Development and
Cooperation

Financial sector

What is crowdfunding?

Crowdfunding is basically a financing mechanism whereby a large number of backers finance a specific project. In this sense, crowdfunding is not new. There are long-standing traditions of community project financing in Africa, after all. The Harambee events that raise money for social projects in Kenya are one example, the informal sou-sou savings clubs found across West Africa are another.
Screenshot: https://www.crowdfunding.de/

Typical of nowadays  crowdfunding is that the proj­ects for which funding is sought are advertised on social media and the internet – with potentially global reach. Moreover, the money is raised by specialised websites. The World Bank has therefore described crowdfunding as an “online extension” of traditional forms of community finance. The range of applications has grown considerably, however.

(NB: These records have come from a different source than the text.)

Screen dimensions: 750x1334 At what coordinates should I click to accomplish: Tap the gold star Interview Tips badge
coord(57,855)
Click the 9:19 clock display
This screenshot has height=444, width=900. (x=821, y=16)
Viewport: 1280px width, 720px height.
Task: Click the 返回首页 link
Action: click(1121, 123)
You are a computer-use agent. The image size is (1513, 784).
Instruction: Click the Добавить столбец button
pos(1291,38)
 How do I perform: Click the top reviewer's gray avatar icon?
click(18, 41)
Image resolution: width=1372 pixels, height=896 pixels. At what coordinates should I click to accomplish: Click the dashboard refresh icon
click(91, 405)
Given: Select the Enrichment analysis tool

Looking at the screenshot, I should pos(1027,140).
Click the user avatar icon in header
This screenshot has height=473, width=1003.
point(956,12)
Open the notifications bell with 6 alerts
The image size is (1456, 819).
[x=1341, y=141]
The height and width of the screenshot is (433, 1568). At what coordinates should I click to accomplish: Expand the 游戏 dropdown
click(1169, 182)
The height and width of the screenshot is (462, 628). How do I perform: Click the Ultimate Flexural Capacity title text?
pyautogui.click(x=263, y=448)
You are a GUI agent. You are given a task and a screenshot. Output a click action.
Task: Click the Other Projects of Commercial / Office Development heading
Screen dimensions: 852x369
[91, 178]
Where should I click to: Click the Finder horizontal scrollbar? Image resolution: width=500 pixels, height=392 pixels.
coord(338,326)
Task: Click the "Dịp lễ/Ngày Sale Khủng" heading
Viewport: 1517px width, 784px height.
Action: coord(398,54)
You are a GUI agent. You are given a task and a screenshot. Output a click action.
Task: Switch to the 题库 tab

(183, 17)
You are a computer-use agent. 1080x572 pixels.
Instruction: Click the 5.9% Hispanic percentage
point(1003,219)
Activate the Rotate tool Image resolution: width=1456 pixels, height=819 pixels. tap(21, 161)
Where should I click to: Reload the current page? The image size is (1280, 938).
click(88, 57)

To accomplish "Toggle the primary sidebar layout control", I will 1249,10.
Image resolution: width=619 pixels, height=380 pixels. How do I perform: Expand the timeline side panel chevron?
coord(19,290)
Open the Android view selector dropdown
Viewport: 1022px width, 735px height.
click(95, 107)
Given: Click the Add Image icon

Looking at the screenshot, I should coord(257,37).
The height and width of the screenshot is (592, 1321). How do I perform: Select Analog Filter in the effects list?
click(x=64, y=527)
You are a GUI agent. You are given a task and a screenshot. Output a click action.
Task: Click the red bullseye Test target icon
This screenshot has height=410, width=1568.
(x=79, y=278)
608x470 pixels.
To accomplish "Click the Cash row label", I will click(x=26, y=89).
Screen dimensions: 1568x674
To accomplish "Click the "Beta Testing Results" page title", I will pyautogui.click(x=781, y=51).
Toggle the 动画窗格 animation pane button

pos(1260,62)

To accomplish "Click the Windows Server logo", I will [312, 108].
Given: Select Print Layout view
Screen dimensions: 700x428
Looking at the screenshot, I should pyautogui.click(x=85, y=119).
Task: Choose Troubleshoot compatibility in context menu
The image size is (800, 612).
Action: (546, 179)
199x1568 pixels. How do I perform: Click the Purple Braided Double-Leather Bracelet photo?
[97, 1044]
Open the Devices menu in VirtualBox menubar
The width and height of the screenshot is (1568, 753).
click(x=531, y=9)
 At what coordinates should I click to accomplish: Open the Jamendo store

Crowdfunding is used to mobilise money for community, social, charitable and creative purposes, and SMEs are increasingly using crowdfunding as an alternative to bank loans. Start-ups in particular tend to rely on crowdfunding. 

Four basic types of crowdfunding are defined by what backers receive in return:

  • Donation-based crowdfunding: backers support a project financially for civic or philanthropic reasons with no expectations of a reward. This is basically fundraising for non-profit organisations.
  • Rewards-based crowdfunding: backers receive a non-monetary reward for their financial support. The consideration typically is part of project output and is graded according to the level of financial contribution. For SME financing, rewards-based crowdfunding can be an interesting pre-sale instrument: a fixed sum is paid for the development and manufacture of the product, which the backer then receives.   
  • Lending-based crowdfunding: investors make their financial contribution in the form of a loan. On maturity, they are paid back the principal plus interest at an agreed rate. In its functioning, crowd lending resembles conventional bank lending.
  • Equity-based crowdfunding: crowd investors provide equity-funding for an enterprise; what they receive in return depends on the nature of their investment. A basic distinction is made between two types: equity investors either acquire shares in the enterprise, or they provide equity-like loans that bear interest (“mezzanine capital”).